Home > Archive > PERL Miscellaneous > February 2005 > How to NOT use utf8.
You are viewing an archived Text-only version of the thread.
To view this thread in it's original format and/or if you want to reply to
this thread please [click here]
| Author |
How to NOT use utf8.
|
|
| pkaluski 2005-02-18, 8:56 pm |
| Hi,
I am under impression that my perl scripts crash due to some
incompatibilities with utf8.
I was looking in the documentation and I found out (correct me if I am
wrong) that perl 5.8.0 and higher use utf8 by default. I have also found
several hints on how to make unicode and non-unicode strings work together.

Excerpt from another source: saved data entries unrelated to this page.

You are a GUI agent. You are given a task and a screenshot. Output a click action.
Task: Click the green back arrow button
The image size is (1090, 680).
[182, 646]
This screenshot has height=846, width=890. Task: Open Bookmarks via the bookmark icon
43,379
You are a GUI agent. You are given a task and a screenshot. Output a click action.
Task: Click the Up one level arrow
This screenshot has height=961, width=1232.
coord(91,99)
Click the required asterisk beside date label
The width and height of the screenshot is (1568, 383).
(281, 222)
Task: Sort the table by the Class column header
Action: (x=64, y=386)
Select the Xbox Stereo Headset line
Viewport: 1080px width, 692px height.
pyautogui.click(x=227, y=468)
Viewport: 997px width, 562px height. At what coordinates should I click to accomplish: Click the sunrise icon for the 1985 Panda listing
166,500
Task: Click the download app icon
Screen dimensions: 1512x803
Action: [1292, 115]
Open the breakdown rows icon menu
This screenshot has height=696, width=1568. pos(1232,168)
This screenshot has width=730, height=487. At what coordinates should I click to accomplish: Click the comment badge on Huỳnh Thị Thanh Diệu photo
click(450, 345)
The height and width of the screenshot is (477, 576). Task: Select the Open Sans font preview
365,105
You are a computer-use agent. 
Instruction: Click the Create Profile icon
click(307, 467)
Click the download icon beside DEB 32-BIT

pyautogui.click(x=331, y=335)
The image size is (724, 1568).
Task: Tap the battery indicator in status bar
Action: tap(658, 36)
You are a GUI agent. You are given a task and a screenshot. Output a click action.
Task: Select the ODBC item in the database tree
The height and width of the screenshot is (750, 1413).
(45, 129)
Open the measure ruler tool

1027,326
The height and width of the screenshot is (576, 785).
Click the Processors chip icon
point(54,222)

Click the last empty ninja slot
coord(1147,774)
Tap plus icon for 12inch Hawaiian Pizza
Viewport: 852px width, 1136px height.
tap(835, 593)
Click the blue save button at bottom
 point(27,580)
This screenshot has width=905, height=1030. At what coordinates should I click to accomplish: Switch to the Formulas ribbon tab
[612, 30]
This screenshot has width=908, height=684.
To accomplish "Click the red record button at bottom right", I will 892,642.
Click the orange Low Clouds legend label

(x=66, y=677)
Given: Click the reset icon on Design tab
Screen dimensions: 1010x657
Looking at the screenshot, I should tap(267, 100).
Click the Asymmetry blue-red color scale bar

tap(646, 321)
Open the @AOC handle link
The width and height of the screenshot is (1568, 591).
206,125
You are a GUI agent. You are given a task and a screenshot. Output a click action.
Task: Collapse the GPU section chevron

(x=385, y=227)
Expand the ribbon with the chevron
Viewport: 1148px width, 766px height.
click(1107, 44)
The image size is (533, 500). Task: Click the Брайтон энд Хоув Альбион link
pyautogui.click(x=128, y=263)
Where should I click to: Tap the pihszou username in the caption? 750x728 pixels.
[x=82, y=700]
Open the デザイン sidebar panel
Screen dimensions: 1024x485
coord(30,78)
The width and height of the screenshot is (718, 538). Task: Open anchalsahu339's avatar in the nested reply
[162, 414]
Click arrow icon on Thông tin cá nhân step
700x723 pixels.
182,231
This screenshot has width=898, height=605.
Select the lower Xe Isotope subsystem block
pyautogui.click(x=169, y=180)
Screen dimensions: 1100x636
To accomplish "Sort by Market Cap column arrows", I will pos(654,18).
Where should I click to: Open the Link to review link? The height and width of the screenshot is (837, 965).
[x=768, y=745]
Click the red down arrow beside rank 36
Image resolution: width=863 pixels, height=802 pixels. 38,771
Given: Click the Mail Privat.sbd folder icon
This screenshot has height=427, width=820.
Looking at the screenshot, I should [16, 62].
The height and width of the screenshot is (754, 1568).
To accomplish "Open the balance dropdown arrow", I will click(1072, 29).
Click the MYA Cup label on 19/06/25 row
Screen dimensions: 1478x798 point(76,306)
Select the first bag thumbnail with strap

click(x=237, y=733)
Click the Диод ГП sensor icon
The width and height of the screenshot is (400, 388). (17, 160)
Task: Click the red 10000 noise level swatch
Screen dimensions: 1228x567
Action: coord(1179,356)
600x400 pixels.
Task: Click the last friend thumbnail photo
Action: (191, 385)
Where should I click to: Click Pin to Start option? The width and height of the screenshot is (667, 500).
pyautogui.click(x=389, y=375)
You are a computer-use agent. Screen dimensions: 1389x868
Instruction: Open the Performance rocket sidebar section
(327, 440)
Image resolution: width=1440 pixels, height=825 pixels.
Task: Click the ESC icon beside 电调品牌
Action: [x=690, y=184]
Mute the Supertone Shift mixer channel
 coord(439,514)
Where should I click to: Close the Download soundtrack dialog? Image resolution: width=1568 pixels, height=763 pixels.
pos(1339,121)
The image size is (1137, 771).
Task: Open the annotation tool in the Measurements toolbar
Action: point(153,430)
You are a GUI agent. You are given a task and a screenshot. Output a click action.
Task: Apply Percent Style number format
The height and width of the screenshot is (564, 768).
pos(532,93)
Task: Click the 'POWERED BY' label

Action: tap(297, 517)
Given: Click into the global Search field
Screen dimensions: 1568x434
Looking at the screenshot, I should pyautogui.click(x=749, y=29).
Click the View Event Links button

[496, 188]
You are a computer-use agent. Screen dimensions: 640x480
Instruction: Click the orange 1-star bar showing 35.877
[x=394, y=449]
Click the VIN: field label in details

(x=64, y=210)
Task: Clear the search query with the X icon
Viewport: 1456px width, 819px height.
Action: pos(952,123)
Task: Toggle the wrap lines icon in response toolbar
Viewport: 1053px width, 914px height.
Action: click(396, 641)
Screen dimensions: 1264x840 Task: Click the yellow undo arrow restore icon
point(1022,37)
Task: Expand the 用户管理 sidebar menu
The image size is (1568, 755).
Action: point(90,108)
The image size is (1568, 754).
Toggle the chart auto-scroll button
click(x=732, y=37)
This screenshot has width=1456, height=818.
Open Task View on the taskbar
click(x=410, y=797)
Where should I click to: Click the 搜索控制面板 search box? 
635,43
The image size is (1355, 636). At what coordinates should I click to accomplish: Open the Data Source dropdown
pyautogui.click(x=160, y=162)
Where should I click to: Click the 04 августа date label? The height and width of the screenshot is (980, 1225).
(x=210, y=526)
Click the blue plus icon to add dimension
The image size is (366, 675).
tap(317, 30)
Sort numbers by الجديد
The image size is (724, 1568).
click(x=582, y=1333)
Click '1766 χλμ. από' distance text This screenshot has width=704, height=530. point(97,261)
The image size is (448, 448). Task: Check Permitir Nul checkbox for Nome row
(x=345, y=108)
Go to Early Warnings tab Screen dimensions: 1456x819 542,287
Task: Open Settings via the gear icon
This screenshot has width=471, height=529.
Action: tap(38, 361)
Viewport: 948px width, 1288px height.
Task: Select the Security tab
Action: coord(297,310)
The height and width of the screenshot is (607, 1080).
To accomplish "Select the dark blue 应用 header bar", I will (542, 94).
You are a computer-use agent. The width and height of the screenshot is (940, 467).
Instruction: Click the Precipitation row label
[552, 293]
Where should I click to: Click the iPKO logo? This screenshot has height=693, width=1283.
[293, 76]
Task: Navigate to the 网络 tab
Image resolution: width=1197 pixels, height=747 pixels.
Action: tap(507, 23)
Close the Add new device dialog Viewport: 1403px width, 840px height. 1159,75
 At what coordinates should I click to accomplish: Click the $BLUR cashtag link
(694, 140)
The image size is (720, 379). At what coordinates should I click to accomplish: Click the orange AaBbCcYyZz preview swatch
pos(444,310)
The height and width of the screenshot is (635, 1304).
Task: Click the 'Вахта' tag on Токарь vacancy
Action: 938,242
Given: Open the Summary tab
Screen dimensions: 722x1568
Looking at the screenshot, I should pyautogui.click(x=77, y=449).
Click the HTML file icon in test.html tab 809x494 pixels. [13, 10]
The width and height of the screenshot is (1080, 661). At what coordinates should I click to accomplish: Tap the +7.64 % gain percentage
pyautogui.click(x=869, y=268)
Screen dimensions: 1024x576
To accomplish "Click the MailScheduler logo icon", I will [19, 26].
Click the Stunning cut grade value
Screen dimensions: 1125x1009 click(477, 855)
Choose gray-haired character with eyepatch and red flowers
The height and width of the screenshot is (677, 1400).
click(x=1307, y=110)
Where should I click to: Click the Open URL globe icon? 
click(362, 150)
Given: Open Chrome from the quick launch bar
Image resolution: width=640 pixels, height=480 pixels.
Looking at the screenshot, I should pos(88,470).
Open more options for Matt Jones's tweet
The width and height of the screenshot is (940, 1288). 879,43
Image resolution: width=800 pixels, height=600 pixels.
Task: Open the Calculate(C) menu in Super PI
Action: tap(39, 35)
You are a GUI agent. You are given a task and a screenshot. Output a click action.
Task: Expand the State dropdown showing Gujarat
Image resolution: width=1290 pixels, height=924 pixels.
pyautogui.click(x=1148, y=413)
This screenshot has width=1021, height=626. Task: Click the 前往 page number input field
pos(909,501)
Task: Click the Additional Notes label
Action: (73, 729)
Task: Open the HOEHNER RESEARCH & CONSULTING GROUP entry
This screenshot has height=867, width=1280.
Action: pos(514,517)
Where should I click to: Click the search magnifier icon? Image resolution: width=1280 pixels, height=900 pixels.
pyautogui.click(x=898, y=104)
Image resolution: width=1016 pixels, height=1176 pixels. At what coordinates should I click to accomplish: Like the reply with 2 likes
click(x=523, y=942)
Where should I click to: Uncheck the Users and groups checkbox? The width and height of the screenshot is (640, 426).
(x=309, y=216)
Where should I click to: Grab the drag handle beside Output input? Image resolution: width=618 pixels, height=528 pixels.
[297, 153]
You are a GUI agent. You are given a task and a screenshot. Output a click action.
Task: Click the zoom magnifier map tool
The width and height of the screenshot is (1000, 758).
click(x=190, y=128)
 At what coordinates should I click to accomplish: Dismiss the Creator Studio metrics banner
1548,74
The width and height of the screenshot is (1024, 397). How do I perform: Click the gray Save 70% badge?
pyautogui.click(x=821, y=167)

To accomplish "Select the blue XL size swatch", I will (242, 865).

My question is: Is it possible (on Windows) to tell perl not to use
unicode at all. Not in the current lexical scope, in the current module.
Just not to use unicode at all. Only 8-bit character strings.
Is it possible?
--
Piotr Kaluski
"It is the commitment of the individuals to excellence,
their mastery of the tools of their crafts, and their
ability to work together that makes the product, not rules."
("Testing Computer Software" by Cem Kaner, Jack Falk, Hung Quoc Nguyen)
| |
| Anno Siegel 2005-02-19, 8:57 pm |
| pkaluski <pkaluski@piotrkaluski.com> wrote in comp.lang.perl.misc:
> Hi,
> I am under impression that my perl scripts crash due to some
> incompatibilities with utf8.
> I was looking in the documentation and I found out (correct me if I am
> wrong) that perl 5.8.0 and higher use utf8 by default. I have also found
> several hints on how to make unicode and non-unicode strings work together.
> My question is: Is it possible (on Windows) to tell perl not to use
> unicode at all. Not in the current lexical scope, in the current module.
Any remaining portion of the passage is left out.